==== Passage provided

Calvin Chimes is the official student newspaper of Calvin University, a private Christian institution known for its Reformed evangelical roots. On March 23, 2026, the newspaper published a deeply troubling article claiming that people “need a Sabbath,” while at the same time stripping away any true biblical meaning of what the Sabbath actually is
The article argued that this so-called “Sabbath” can be observed on any day, at any time, for any length, and without any connection to a fixed weekly calendar. In other words, the Sabbath is no longer a sacred, God-appointed day—it is whatever you want it to be. This radical redefinition reduces the Sabbath to a matter of personal convenience, shaped entirely by individual preference rather than by God’s commandments.

========
==== Material provided

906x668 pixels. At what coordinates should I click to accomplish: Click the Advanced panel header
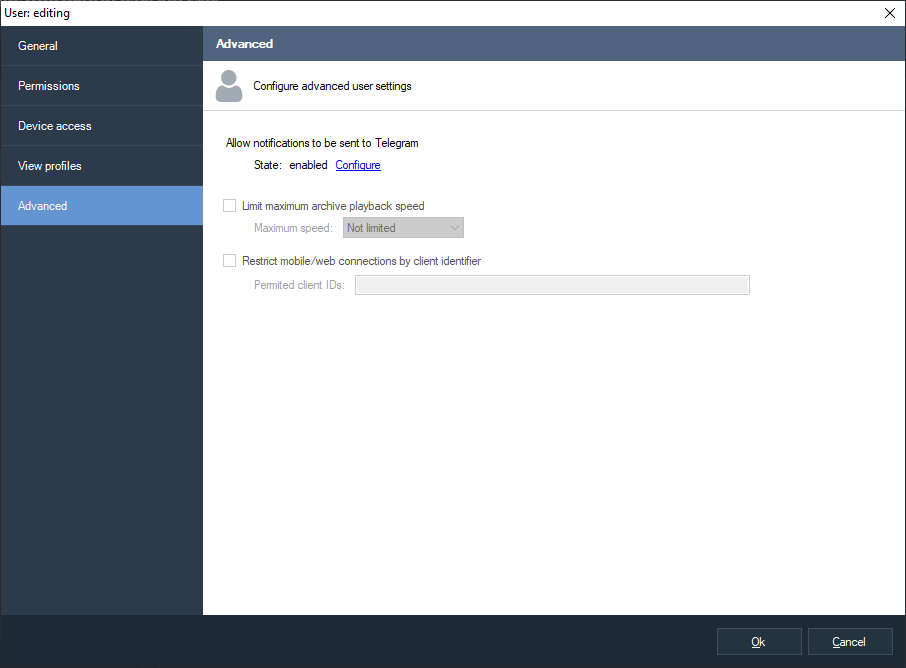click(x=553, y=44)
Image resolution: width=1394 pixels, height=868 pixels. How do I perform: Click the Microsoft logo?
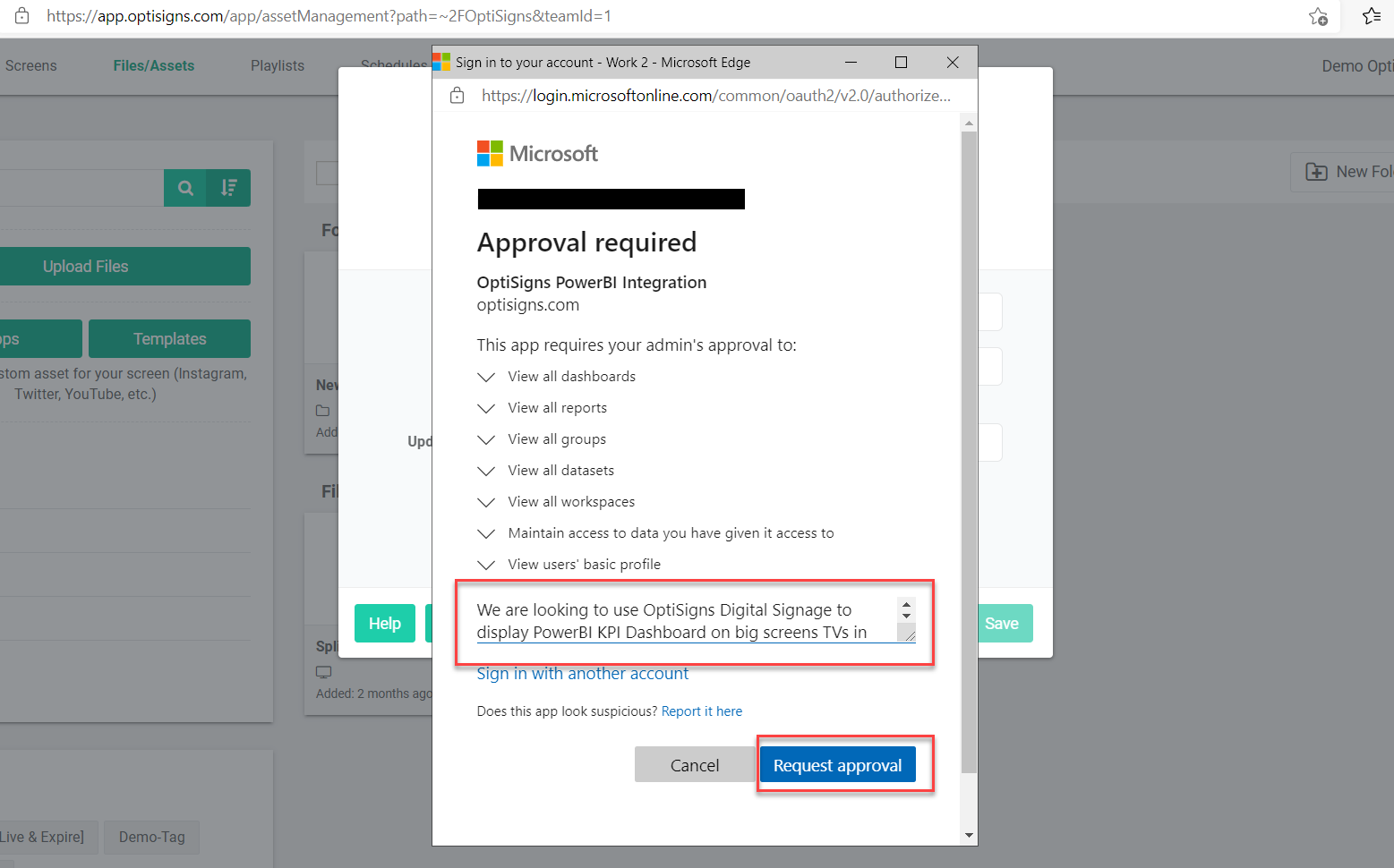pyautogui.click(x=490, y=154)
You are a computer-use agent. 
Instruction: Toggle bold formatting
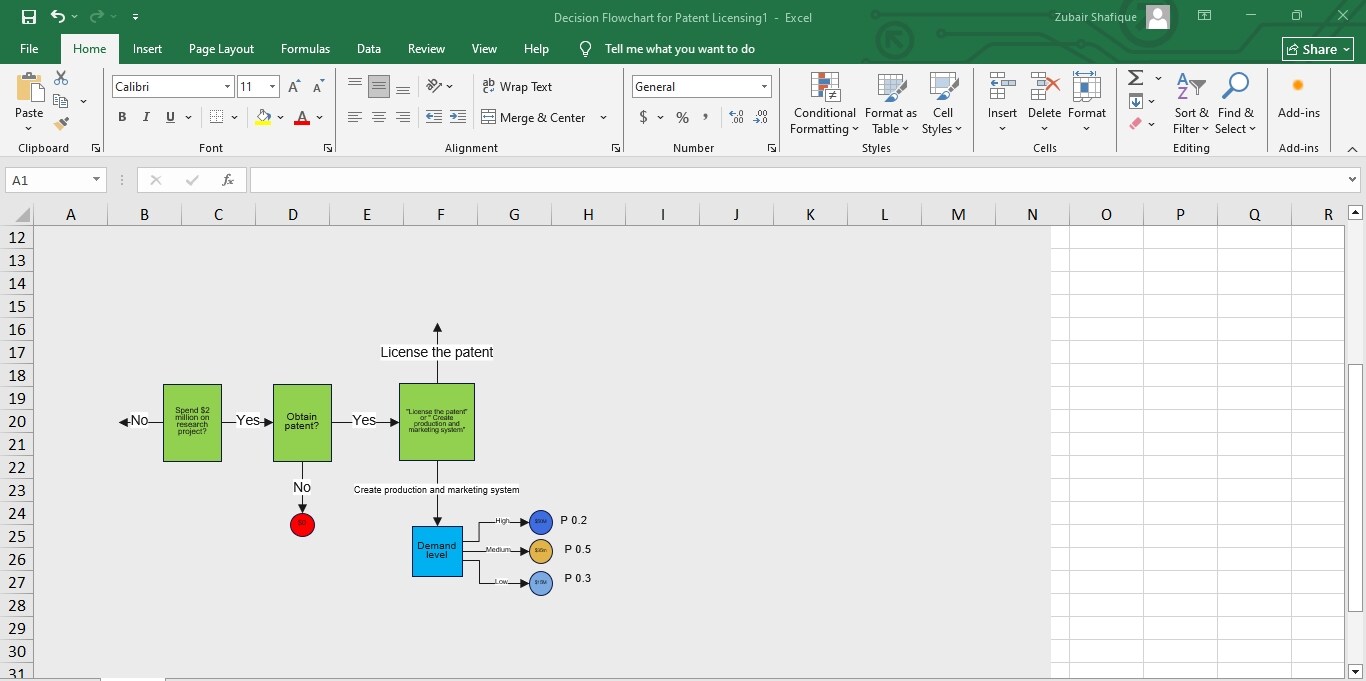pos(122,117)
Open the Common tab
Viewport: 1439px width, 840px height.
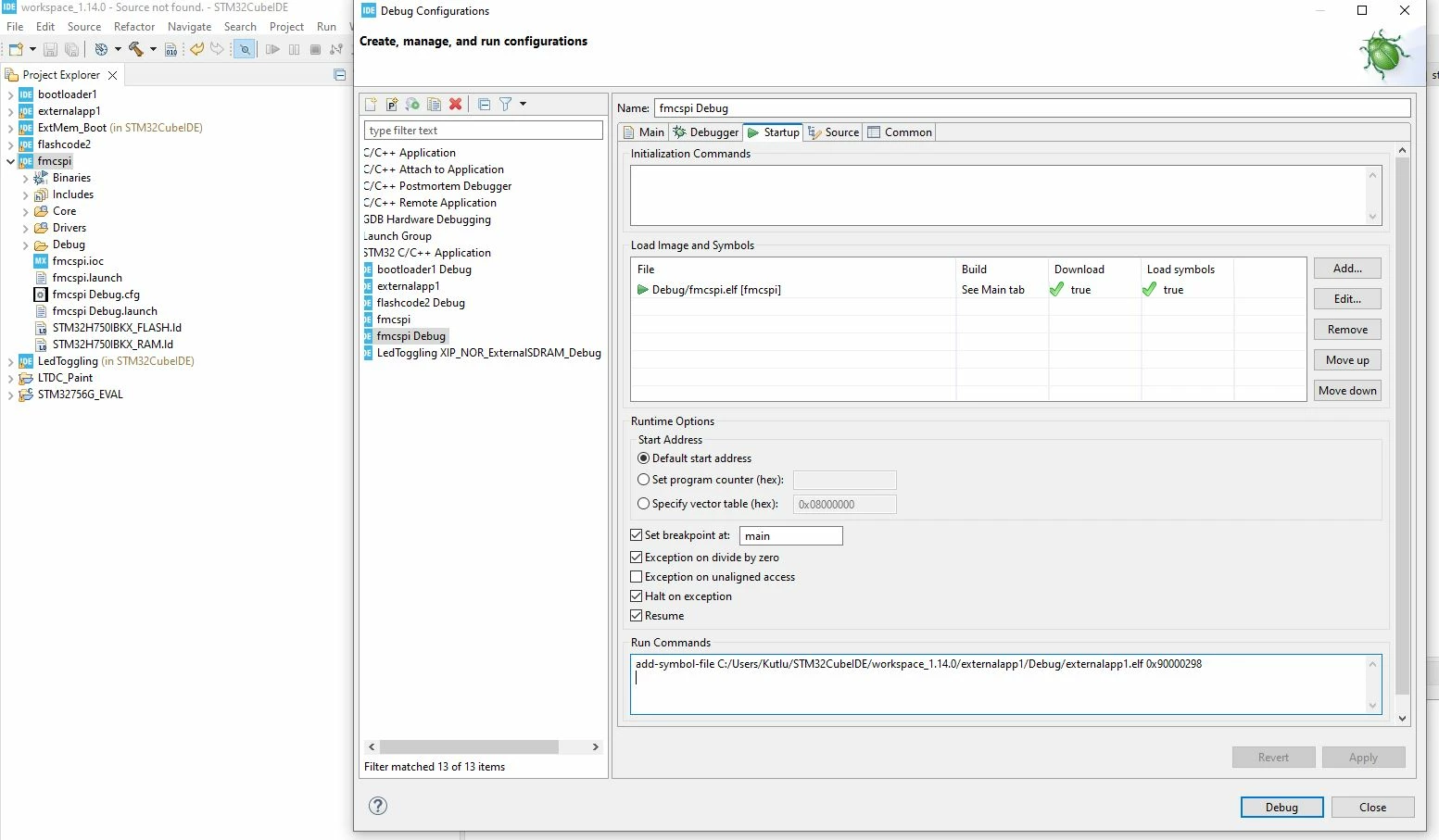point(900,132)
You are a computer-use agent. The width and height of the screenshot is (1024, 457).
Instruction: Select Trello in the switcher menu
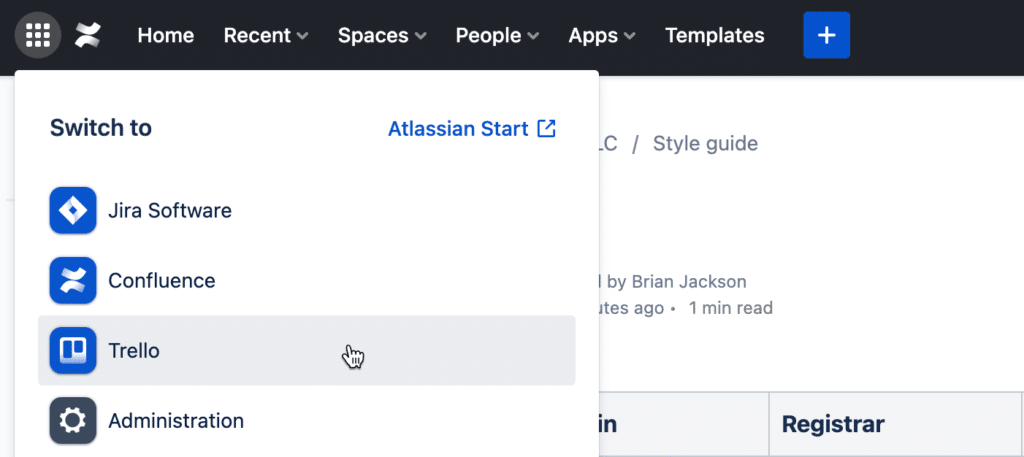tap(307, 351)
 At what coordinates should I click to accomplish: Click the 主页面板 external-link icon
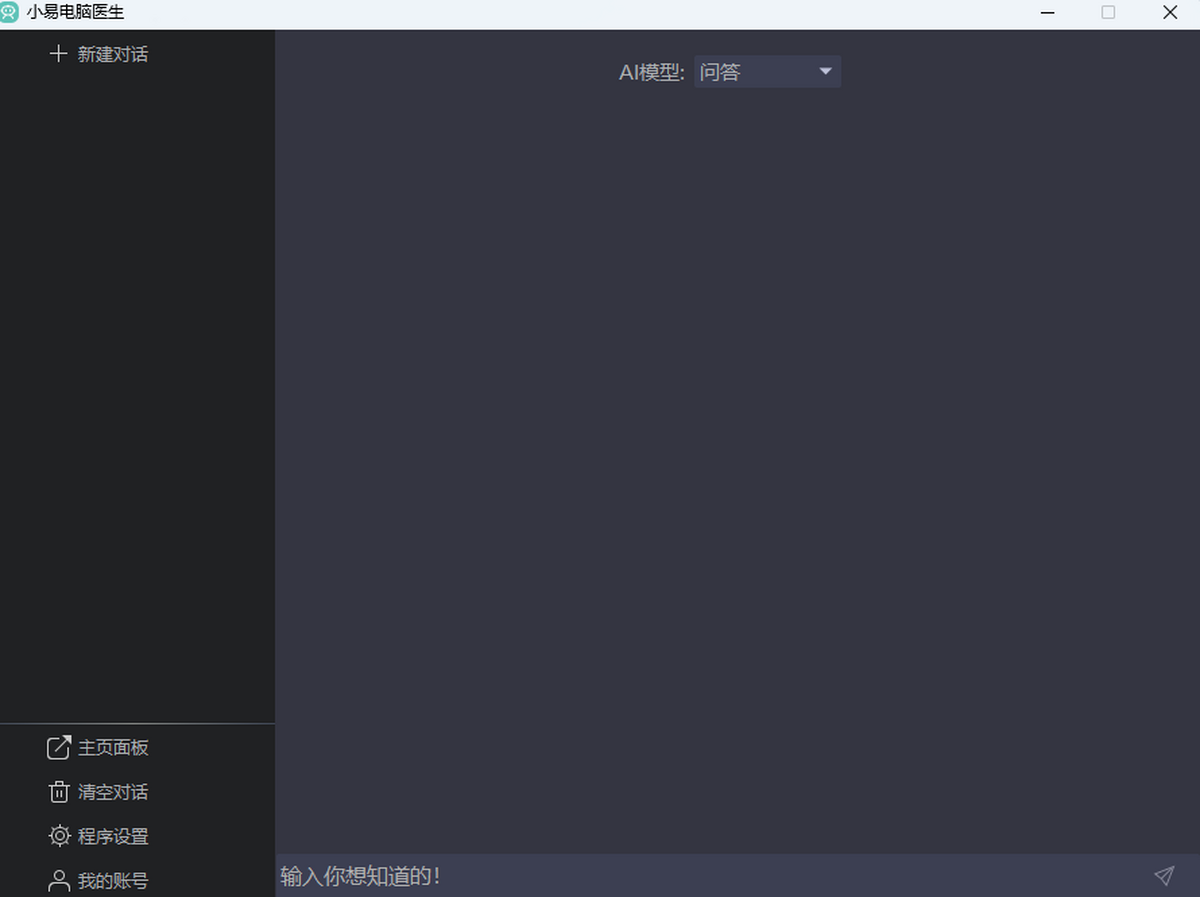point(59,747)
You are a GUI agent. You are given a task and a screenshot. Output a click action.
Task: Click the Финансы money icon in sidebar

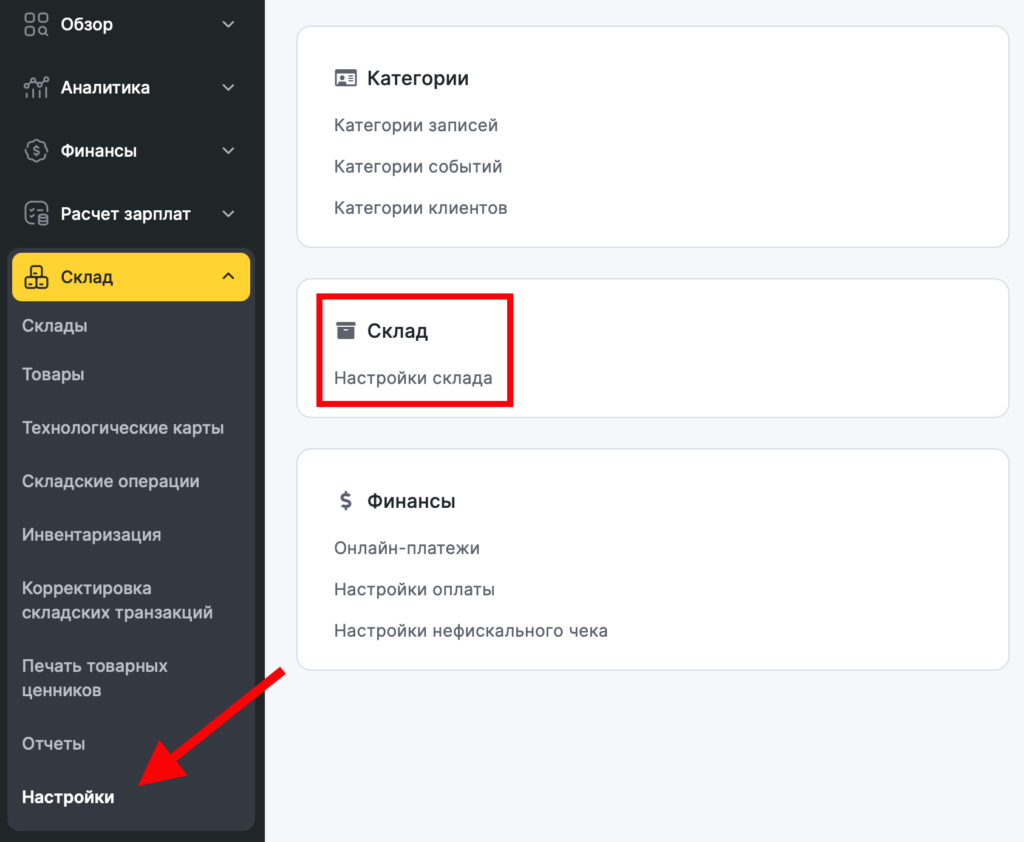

========

> **Problem requirements**
According to the passage about the Calvin Chimes article, on what date did the newspaper publish the article about the Sabbath? The records were drawn from a separate source.

> **Solution to the problem**
March 23, 2026.